Hamilton stood in the shadows of the Gazette Building while employees and loyal readers held a candlelight vigil for the paper, which dated back to 1819 — “the oldest newspaper west of the Mississippi” and an admired Pulitzer winner for its coverage of the 1957 Little Rock school desegregation crisis.
“I locked the doors [of the darkened Gazette Building] when everyone left,” Hamilton said. He recalled no celebrating at the Democrat, but of course there was some. A picture of the winners’ newsroom shows applause and hands raised in jubilation.
“The emotion we felt was mostly relief,” Hamilton said.
The first Democrat-Gazette came out the next day.
Counting on iPads
Hamilton gives credit for the iPad program to Hussman, Wehco CEO Nat Lea, Wehco Newspapers President Mark Lane and to Larry Graham, vice president of circulation. “Walter has overstated my role,” he said with modesty, but he added the initiative, completed in January 2020, “created a sense of pride and hope for the future in a bleak era for journalism.”
About 35,000 subscribers now paying $36 a month sustain the paper, reading the digital version on weekdays and getting a Sunday paper delivered. That’s a small fraction of the nearly 140,000 subscribers the paper had in 2014, but enough to keep it nominally profitable, Hamilton said, adding, “The entire newspaper industry is watching the outcome” of the digital replica experiment.
When he leaves, Hamilton said, he’ll be vacating the very Capitol Avenue office where Hussman first interviewed him in 1974. “My desk and chair today sit where Walter’s did so long ago.”
Hamilton is grateful to think his career followed a mission. “I was proud to work for what is without doubt the best newspaper of similar size in America today,” but now he’s ready to watch a fourth Hussman generation take over.
“Unlike most newspaper publishers, the Hussman family has positioned the Democrat-Gazette for the long run,” he said. “Nat Lea has played key roles for over 20 years in various newspaper and cable television positions.” Lea is a nephew of Hussman’s wife, Ben.

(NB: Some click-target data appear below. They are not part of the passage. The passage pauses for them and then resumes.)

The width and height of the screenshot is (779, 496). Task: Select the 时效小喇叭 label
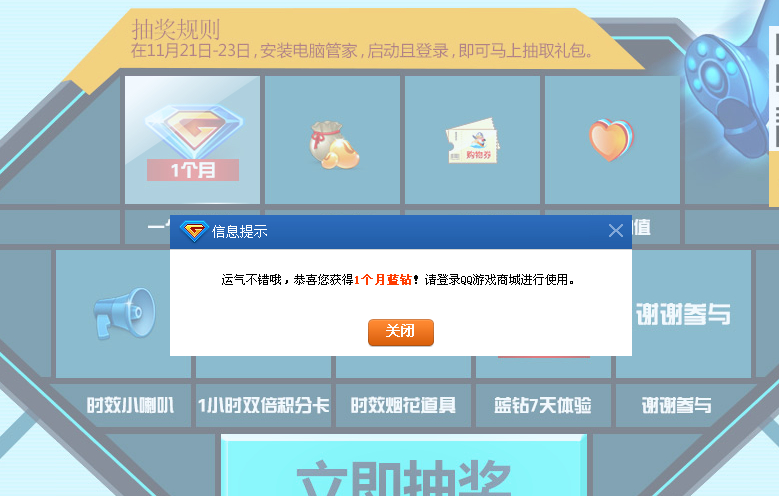(x=130, y=405)
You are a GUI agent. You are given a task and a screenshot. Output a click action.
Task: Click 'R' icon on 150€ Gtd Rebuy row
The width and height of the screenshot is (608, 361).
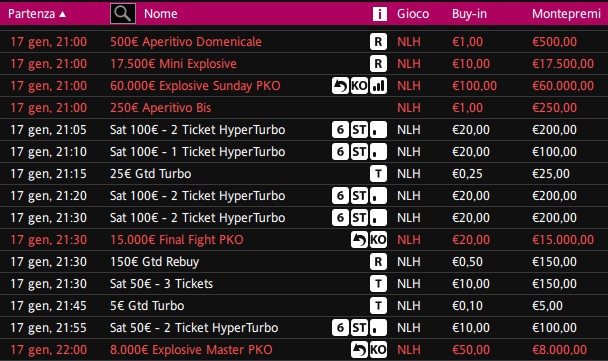coord(378,262)
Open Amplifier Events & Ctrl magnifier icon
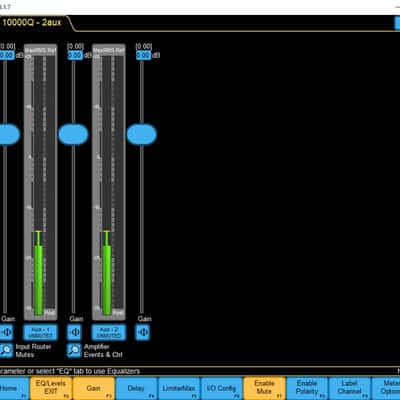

“His steady and strong hand assures a continuing commitment to high-quality journalism beyond Walter Hussman’s active years, and then someday when Nat is ready to pass the baton, Eliza Hussman Gaines, now executive editor of the Democrat-Gazette, will be available to lead the entire company. The state of Arkansas and Democrat-Gazette employees in particular stand to benefit. It’s not unthinkable that one of our young staffers today may end up with a career as long or longer than mine.”
Why now? Hamilton said he wanted to retire before losing his edge.
“I was 65 years old in 2013 when I was promoted to my present position [as company president], but I felt 55 or maybe even younger. Today at nearly 74, I feel every one of those years. My work relationships are still important to me, but my abilities are on the downhill side of their peak. The normal effects of aging are taking their toll. I’m leaving while the peak is still not too far in the past.”
In retirement, his centerpiece will be the vintage 1918 Little Rock home he and his wife, Betti, moved into in 2005. “The projects I said I’d do 17 years ago will finally get done,” he joked, noting an irony. His house was built by J.N. Heiskell, who published and edited the Gazette for 70 years before retiring at 99; he died at 100.
In retirement, Hamilton will still be around scoops: Betti trains the couple’s two standard poodles on a 1.3-acre lot, and Lynn keeps it tidy. “She’s the trainer. I’m the groundskeeper,” Hamilton said.
He’ll have more time with his eight grandchildren, and he plans to dust off his road and hybrid bicycles. “I’m also in a book group that meets at First United Methodist Church,” Hamilton said. “I’ll actually have time now to read the weekly assignments.”
And his golf game?
“Sadly neglected since the 2013 promotion,” he said. “Friday, July 29 will be my final day at work. I’ll be on a golf course at 8 a.m. Monday, Aug. 1.”